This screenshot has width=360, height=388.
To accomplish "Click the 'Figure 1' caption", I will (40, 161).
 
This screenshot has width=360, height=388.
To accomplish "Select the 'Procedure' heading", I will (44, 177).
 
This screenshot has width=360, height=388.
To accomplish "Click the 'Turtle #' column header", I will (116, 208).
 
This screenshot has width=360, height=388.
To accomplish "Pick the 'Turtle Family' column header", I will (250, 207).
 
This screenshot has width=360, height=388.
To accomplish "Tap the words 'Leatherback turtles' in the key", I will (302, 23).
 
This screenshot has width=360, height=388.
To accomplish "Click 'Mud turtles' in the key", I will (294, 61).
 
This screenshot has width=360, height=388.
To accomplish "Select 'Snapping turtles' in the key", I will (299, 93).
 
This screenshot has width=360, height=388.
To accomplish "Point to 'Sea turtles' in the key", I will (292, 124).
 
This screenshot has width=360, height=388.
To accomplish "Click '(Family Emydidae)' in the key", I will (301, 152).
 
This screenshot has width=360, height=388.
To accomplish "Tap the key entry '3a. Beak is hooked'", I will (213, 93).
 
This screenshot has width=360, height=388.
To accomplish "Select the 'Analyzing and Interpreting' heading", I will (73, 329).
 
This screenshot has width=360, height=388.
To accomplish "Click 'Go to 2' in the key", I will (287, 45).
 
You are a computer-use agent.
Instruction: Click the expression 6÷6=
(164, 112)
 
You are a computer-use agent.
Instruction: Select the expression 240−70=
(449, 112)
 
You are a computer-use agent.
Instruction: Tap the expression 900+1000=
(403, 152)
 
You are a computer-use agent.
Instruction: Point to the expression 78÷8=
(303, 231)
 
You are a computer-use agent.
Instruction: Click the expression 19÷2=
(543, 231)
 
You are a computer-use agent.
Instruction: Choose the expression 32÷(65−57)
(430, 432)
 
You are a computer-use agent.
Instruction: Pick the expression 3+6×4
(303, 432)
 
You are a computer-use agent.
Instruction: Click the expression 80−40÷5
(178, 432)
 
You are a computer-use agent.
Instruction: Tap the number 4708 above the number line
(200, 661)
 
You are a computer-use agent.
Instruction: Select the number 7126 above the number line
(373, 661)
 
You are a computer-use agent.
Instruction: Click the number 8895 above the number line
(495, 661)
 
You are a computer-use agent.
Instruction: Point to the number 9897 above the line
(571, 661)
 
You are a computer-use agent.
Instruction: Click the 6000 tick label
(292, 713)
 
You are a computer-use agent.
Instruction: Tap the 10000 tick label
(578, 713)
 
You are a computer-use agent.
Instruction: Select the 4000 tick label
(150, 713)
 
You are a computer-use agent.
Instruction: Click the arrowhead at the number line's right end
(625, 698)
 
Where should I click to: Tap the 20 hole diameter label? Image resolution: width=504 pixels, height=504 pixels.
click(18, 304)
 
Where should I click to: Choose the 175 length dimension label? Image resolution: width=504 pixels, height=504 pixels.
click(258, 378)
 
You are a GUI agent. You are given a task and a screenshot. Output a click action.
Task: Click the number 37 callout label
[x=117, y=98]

++++++++++

Revise the lines above by replacing "expression" with "calculation" throughout, and leave everything else unchanged.

> **Answer to the problem**
This screenshot has width=360, height=388.
To accomplish "Click the 'Figure 1' caption", I will (40, 161).
 
This screenshot has width=360, height=388.
To accomplish "Select the 'Procedure' heading", I will (44, 177).
 
This screenshot has width=360, height=388.
To accomplish "Click the 'Turtle #' column header", I will (116, 208).
 
This screenshot has width=360, height=388.
To accomplish "Pick the 'Turtle Family' column header", I will (250, 207).
 
This screenshot has width=360, height=388.
To accomplish "Tap the words 'Leatherback turtles' in the key", I will (302, 23).
 
This screenshot has width=360, height=388.
To accomplish "Click 'Mud turtles' in the key", I will (294, 61).
 
This screenshot has width=360, height=388.
To accomplish "Select 'Snapping turtles' in the key", I will (299, 93).
 
This screenshot has width=360, height=388.
To accomplish "Point to 'Sea turtles' in the key", I will (292, 124).
 
This screenshot has width=360, height=388.
To accomplish "Click '(Family Emydidae)' in the key", I will (301, 152).
 
This screenshot has width=360, height=388.
To accomplish "Tap the key entry '3a. Beak is hooked'", I will (213, 93).
 
This screenshot has width=360, height=388.
To accomplish "Select the 'Analyzing and Interpreting' heading", I will (73, 329).
 
This screenshot has width=360, height=388.
To accomplish "Click 'Go to 2' in the key", I will (287, 45).
 
You are a computer-use agent.
Instruction: Click the calculation 6÷6=
(164, 112)
 
You are a computer-use agent.
Instruction: Select the calculation 240−70=
(449, 112)
 
You are a computer-use agent.
Instruction: Tap the calculation 900+1000=
(403, 152)
 
You are a computer-use agent.
Instruction: Point to the calculation 78÷8=
(303, 231)
 
You are a computer-use agent.
Instruction: Click the calculation 19÷2=
(543, 231)
 
You are a computer-use agent.
Instruction: Choose the calculation 32÷(65−57)
(430, 432)
 
You are a computer-use agent.
Instruction: Pick the calculation 3+6×4
(303, 432)
 
You are a computer-use agent.
Instruction: Click the calculation 80−40÷5
(178, 432)
 
You are a computer-use agent.
Instruction: Tap the number 4708 above the number line
(200, 661)
 
You are a computer-use agent.
Instruction: Select the number 7126 above the number line
(373, 661)
 
You are a computer-use agent.
Instruction: Click the number 8895 above the number line
(495, 661)
 
You are a computer-use agent.
Instruction: Point to the number 9897 above the line
(571, 661)
 
You are a computer-use agent.
Instruction: Click the 6000 tick label
(292, 713)
 
You are a computer-use agent.
Instruction: Tap the 10000 tick label
(578, 713)
 
You are a computer-use agent.
Instruction: Select the 4000 tick label
(150, 713)
 
You are a computer-use agent.
Instruction: Click the arrowhead at the number line's right end
(625, 698)
 
Where should I click to: Tap the 20 hole diameter label? Image resolution: width=504 pixels, height=504 pixels.
click(18, 304)
 
Where should I click to: Choose the 175 length dimension label? Image resolution: width=504 pixels, height=504 pixels.
click(258, 378)
 
You are a GUI agent. You are given a task and a screenshot. Output a click action.
Task: Click the number 37 callout label
[x=117, y=98]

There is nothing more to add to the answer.